*** Data under study Section Begins ***

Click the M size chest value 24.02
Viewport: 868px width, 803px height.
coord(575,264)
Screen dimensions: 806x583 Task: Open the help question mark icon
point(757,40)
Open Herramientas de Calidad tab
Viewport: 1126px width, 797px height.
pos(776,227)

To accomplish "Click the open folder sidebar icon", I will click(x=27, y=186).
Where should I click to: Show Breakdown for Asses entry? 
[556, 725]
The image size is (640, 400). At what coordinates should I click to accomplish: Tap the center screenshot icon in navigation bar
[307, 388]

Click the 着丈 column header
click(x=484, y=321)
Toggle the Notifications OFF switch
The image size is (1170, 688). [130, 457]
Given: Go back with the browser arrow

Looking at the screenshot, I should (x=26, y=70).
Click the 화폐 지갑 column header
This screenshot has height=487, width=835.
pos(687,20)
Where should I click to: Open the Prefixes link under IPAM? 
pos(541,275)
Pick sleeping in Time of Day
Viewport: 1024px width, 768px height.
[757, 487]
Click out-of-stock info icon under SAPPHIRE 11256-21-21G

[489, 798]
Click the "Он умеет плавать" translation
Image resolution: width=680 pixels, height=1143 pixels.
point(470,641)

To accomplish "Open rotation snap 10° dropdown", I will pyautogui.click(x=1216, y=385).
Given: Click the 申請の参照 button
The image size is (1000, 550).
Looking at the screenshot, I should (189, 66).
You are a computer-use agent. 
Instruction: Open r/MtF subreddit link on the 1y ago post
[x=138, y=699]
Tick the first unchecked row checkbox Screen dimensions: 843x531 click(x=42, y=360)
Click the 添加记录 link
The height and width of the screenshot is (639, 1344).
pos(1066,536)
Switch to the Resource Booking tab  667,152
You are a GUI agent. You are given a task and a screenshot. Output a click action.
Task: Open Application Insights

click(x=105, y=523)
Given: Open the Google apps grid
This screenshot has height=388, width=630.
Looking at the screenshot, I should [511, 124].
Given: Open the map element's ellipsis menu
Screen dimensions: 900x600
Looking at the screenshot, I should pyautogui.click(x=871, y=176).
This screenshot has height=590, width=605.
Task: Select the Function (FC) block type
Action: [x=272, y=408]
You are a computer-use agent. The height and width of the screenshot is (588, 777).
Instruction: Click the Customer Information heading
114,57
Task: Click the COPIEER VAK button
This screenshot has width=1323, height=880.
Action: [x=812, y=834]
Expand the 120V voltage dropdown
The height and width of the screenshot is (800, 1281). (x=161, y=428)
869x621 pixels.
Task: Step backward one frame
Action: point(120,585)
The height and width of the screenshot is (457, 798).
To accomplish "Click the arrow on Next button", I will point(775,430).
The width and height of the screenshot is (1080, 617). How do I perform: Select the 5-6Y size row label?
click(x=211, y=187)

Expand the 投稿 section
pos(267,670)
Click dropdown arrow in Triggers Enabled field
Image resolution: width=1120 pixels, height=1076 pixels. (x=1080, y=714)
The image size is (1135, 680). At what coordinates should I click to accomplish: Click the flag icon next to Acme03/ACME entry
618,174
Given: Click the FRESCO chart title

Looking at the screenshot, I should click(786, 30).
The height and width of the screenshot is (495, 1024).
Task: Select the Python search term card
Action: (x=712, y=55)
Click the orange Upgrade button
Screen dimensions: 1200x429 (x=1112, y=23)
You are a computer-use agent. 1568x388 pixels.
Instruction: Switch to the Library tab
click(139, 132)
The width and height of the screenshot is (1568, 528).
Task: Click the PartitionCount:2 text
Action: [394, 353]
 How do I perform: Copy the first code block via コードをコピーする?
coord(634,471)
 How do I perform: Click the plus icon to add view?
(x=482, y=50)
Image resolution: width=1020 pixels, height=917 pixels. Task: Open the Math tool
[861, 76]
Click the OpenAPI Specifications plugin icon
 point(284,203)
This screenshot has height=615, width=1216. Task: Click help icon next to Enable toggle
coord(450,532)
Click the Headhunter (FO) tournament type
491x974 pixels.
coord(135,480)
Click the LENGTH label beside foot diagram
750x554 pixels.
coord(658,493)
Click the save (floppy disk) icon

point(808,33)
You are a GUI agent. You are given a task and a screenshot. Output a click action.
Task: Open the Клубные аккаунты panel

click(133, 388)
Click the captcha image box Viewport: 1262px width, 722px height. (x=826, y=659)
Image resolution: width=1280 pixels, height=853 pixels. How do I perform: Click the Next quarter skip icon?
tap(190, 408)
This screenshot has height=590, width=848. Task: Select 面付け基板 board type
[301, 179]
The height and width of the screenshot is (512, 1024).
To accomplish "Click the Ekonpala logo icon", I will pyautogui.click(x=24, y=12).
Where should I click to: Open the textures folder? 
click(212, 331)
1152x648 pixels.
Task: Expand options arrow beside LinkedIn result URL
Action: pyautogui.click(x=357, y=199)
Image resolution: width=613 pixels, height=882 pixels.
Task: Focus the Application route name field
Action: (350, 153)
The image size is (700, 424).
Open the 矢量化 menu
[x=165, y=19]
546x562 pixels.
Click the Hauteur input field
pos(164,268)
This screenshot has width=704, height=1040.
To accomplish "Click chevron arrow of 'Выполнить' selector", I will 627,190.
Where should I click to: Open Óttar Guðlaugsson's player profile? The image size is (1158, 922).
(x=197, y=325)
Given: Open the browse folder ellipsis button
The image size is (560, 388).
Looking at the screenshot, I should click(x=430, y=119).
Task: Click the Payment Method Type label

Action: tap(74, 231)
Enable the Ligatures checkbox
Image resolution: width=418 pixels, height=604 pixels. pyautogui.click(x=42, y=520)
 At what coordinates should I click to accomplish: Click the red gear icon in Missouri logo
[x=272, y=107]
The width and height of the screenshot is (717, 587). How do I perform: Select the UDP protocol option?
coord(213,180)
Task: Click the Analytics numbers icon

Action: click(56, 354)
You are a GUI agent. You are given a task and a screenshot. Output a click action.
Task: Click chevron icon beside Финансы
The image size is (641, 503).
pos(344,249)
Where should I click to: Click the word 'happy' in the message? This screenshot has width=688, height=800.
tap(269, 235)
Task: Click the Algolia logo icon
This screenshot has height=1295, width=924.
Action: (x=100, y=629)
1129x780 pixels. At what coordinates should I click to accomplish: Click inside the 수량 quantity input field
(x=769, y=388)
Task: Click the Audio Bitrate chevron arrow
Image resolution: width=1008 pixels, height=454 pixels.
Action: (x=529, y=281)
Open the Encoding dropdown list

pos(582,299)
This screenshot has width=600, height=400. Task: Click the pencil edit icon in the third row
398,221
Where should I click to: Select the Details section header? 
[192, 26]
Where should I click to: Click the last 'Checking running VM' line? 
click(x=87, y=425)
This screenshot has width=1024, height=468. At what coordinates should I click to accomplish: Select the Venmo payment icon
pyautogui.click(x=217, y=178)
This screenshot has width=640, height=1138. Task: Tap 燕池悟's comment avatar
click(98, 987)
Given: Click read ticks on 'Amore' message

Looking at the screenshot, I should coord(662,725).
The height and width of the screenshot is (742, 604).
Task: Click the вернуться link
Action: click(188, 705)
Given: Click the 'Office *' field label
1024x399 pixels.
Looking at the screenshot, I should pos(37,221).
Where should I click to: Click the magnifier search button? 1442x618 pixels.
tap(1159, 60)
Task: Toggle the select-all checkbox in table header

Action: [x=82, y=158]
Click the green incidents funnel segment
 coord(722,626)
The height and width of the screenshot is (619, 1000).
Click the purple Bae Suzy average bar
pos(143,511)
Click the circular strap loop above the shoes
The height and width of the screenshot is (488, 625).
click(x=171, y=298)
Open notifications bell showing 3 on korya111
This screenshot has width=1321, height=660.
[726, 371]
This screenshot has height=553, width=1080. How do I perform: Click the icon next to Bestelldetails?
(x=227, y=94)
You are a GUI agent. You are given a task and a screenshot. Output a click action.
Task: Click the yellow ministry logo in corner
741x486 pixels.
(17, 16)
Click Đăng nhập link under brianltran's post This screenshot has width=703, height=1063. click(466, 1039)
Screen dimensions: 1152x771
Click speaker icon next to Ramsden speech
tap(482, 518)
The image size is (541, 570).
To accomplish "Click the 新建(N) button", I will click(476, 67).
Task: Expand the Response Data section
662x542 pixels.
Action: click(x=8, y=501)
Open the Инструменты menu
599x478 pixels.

*** Data under study Section Ends ***

*The problem*
Show all lines in the records above that hold "chevron".

*Task result*
To accomplish "Click chevron arrow of 'Выполнить' selector", I will 627,190.
Task: Click chevron icon beside Финансы
Task: Click the Audio Bitrate chevron arrow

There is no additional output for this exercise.